Op 31 mei 1730 bekeken zij het schip Van Ceijlon en vonden alles in goede staat. Ze toonden hun volledige tevredenheid en na een korte tijd namen ze beleefd afscheid. Ze vertrokken naar hun logement.
Op donderdagochtend 9 februari hoorden ze bij het aanbreken van de dag het gewone vertrekseín. Ze maakten zich met het hele gezelschap klaar voor de reis. De dissava van Matale deelde kort daarna mee dat ze die ochtend van hier naar Walewagodde en vervolgens naar Ganoere zouden reizen.
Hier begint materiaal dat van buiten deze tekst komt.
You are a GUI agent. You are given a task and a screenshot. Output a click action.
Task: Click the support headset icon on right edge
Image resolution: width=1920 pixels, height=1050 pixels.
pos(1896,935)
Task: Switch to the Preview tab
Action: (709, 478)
Pas rond 11 uur vertrokken ze samen onder het afschieten van 12 saluutschoten met de gebruikelijke plechtigheden, behalve de dissava van de 4 Korles die achterbleef om de bagage te versturen. Ze gingen over de zeer moeilijke bergpas van Balne en kwamen ongeveer een uur later bij het graf daar. Op die plaats moesten ze uit hun draagstoel stappen om het te voet door te gaan. Ze kwamen 's middags om 4 uur aan in Walewagodde, waar ze door de koeboeradenige mohandiram werden opgewacht. Ze werden naar het logement geleid en gingen naar binnen onder het afschieten van saluutschoten. De mohandiram maakte hen in het bijzijn van de andere hofgroten bekend dat hij door zijn koninklijke majesteit was gestuurd om hen te ontvangen.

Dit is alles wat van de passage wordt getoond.